What is being asked. Begin at the line containing "Given: Tap the bottom sheet drag handle" and restate it and each line after it exactly, up to and including the last line below. Leave pictures out.

Raw data.
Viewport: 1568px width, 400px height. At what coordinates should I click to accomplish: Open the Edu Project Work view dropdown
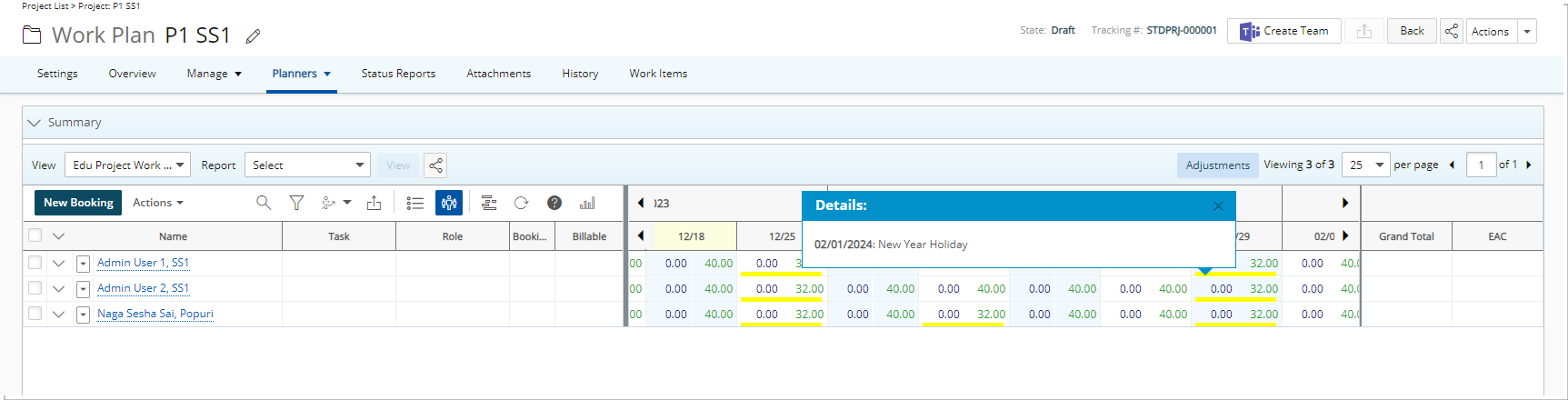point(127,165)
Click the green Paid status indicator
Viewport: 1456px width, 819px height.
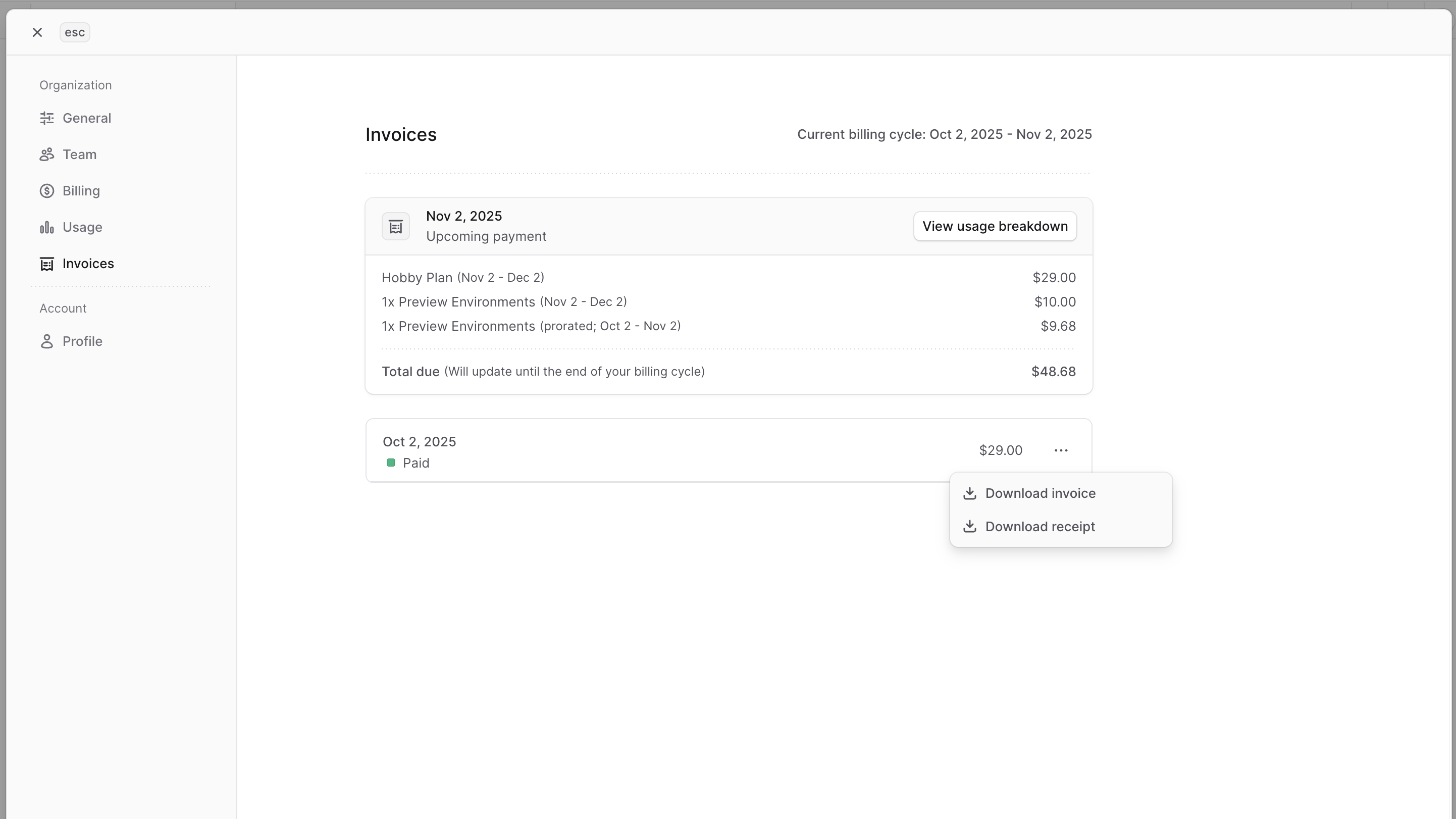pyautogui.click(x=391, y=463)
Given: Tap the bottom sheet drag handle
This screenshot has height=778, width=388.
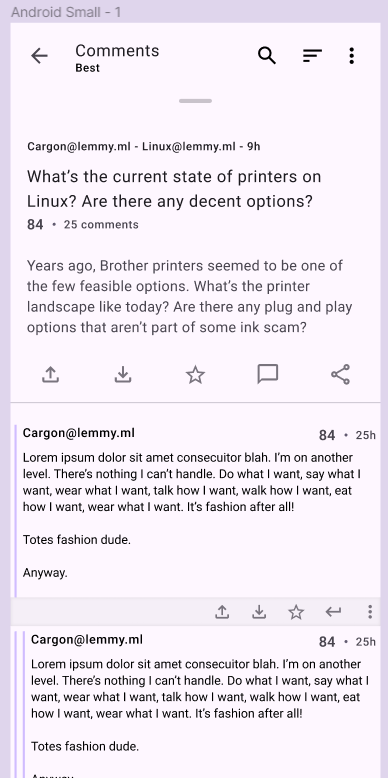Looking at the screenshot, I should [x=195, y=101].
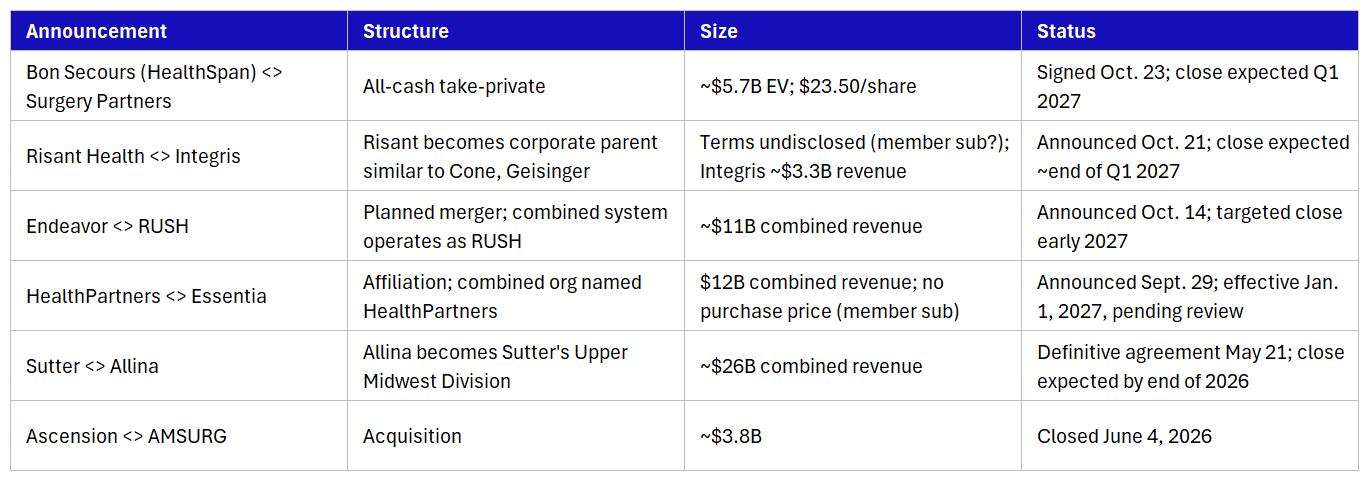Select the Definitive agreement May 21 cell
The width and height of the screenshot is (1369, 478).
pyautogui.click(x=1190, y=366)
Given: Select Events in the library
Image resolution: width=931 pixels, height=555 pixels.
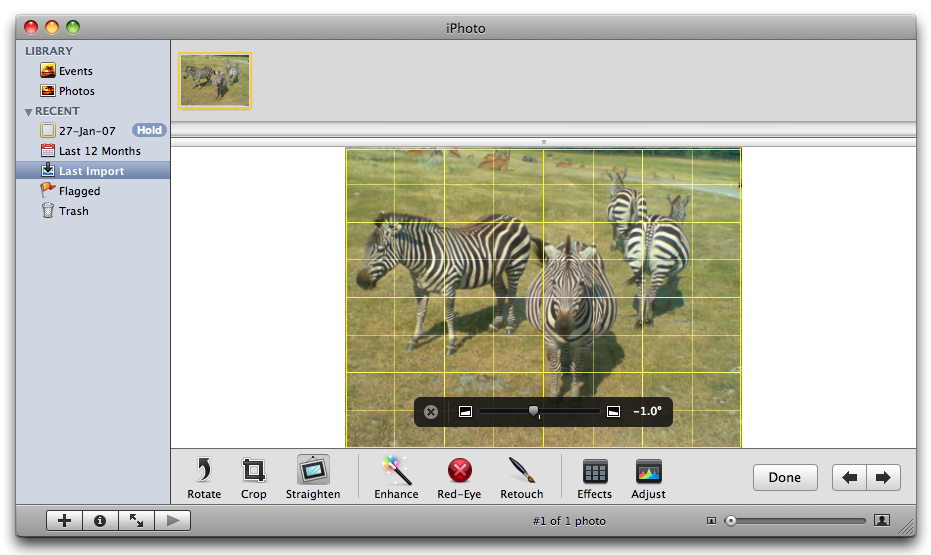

Answer to this exercise.
Given: Tap the bottom sheet drag handle
This screenshot has height=778, width=388.
Looking at the screenshot, I should [x=195, y=101].
Select the Definitive agreement May 21 cell
The width and height of the screenshot is (1369, 478).
pyautogui.click(x=1190, y=366)
Given: Select Events in the library
Image resolution: width=931 pixels, height=555 pixels.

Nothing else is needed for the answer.